* [Stored data entries]:
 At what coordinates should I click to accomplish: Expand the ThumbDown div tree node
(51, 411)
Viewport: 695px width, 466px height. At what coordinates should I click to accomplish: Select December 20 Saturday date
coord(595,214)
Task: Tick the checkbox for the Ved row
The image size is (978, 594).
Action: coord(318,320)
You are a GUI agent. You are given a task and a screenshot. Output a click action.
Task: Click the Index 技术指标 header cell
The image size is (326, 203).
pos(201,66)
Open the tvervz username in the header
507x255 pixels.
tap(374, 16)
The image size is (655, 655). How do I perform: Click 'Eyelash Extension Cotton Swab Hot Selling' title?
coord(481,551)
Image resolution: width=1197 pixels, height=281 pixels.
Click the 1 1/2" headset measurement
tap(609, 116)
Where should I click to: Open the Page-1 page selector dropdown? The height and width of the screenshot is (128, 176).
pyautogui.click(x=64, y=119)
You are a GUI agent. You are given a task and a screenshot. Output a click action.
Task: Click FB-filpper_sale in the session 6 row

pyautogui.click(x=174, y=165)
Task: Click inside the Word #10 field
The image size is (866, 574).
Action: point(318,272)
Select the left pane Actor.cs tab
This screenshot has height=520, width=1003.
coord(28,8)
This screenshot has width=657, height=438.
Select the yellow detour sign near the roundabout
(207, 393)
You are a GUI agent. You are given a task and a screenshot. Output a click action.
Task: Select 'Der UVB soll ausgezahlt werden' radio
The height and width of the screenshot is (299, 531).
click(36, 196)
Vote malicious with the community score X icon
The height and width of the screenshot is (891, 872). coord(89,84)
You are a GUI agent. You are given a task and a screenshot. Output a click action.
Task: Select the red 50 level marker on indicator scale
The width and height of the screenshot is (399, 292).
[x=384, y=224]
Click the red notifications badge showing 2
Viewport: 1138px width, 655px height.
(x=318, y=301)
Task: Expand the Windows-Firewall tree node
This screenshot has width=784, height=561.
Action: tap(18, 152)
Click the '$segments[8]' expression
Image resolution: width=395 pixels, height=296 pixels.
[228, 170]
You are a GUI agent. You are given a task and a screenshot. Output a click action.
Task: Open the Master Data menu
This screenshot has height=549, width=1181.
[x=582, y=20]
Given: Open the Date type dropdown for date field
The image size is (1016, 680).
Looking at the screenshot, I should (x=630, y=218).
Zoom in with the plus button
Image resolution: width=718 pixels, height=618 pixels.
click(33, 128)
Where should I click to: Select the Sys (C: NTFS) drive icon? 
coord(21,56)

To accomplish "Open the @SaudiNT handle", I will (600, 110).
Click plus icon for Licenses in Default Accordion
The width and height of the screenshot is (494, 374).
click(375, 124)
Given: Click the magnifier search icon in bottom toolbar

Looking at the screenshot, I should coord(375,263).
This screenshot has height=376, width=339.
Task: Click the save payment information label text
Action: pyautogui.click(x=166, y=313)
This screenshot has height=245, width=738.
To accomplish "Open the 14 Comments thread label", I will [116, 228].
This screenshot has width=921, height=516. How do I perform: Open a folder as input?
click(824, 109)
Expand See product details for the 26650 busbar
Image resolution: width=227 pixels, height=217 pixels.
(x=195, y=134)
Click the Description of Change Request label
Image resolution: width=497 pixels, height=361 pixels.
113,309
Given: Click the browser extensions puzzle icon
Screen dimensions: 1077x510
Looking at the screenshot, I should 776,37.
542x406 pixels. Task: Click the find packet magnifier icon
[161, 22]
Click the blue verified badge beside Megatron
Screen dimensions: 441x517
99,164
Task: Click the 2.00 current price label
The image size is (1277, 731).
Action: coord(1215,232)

* [PROBLEM STATEMENT]:
Beginning from the line that contains "Image resolution: width=227", give each line again exactly, through the final line of the records.

* [OUTPUT FOR THIS TASK]:
Image resolution: width=227 pixels, height=217 pixels.
(x=195, y=134)
Click the Description of Change Request label
Image resolution: width=497 pixels, height=361 pixels.
113,309
Given: Click the browser extensions puzzle icon
Screen dimensions: 1077x510
Looking at the screenshot, I should 776,37.
542x406 pixels. Task: Click the find packet magnifier icon
[161, 22]
Click the blue verified badge beside Megatron
Screen dimensions: 441x517
99,164
Task: Click the 2.00 current price label
The image size is (1277, 731).
Action: coord(1215,232)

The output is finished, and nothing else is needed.